When I saw The Nine Lives Of Thomas Katz a few years ago there was a Q&A session afterwards with director Ben Hopkins. Several questions came from a rather emotional young man who’d clearly thought a lot more about the film in 90 minutes than Hopkins had when he was filming it.
“But… but… you must be making a point” he complained.
“If all I wanted was to make a point, I could have written it down on a piece of paper and given it to you in the street” Hopkins replied.
He went on to say that he didn’t feel he was obliged to make any point: he just wanted to make a bit of nonsense.
Just recently I hooked up with friends to play a bunch of games. I ran King Morris’ Feast, this time using Unisystem, and it worked very well indeed. We boardgamed, we talked and we drank. During the talking bit Admiral Frax made an interesting proposal – she challenged Ron Edwards’ GNS theory saying there are two other types – Emotionalism and Conversationalism.
My instinct (and apparently I’m not alone) was to argue that these are sub-classifications of Narrativism; Frax rejects that argument. The main problem I had, and also the key to Frax’ argument, is that Emotionalism and Conversationalism aren’t compelling goals for me in themselves – they come about as part of the narrative. But for Frax they are compelling goals – therefore they are distinct from narrative construction.
It made me think about Thomas Katz. Here the director had no goal to make “a point”, but he clearly wanted to make a film. The director’s goals were arguably not narrative, but they were conversationalist – the film being the sum total of interactions and events within.
The confusion with discussing GNS – sorry, SCENG theory (thanks, Mo) is seperating goal from tools. Any game can have a goal of creating a narrative but may use gamist, simulationist, conversationalist or emotionalist tools to achieve it. A conversation can arise due to narrative, and even emotion can arise as result of game elements (if the player is emotionally invested in the outcome of the game).
And I also realised something about myself. Gamist goals really don’t suit me any more. I’ve almost completely lost my taste for level grinding either in tabletop or video games. Gaming as a tool to generate narrative and emotion, certainly – but killing the monster and taking its treasure has never appealed.
Being a scientist I like neat little models which explain the universe, which is why I’m drawn to GNS theory.

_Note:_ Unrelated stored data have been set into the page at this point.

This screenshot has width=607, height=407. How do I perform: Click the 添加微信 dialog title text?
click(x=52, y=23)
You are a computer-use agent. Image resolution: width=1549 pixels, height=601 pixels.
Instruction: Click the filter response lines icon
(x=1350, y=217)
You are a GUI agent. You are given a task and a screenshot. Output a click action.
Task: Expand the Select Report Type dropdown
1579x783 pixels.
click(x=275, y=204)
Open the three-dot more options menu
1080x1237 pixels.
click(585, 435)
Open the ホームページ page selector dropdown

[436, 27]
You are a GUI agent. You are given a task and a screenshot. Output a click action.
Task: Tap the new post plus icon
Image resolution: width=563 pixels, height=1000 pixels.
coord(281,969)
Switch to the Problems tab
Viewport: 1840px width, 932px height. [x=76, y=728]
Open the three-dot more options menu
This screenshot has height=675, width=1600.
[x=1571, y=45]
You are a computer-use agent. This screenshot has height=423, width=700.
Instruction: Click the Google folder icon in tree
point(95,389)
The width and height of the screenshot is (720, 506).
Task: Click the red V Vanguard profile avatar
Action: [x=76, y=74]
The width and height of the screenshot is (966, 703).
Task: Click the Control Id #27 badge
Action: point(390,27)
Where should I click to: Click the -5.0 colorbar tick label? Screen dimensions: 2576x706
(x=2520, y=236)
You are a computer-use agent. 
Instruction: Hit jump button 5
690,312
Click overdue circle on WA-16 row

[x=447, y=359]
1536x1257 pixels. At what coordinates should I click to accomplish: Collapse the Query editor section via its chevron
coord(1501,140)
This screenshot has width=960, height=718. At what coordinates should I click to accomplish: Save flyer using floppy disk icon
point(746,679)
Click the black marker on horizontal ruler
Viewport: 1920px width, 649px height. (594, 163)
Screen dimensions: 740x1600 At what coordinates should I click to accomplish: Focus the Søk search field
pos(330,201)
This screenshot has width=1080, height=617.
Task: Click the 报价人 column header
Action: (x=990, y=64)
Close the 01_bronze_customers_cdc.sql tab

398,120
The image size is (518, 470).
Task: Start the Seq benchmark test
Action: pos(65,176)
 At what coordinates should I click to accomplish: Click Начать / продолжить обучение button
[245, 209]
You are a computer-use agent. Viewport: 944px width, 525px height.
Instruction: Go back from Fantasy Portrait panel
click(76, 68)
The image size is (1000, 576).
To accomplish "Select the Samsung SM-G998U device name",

But models need to be challenged and adapted when they are shown to be incomplete – and I feel Frax has done this. Welcome to SCENG.
Thanks for the post about SCENG Smiorgan. I hope MO’s new acronym catches on.
I like your analogy with the film director – sometimes I just want to enjoy the process of something for the sake of itself, like in a conversation.
We are all servants of the mighty SCENG!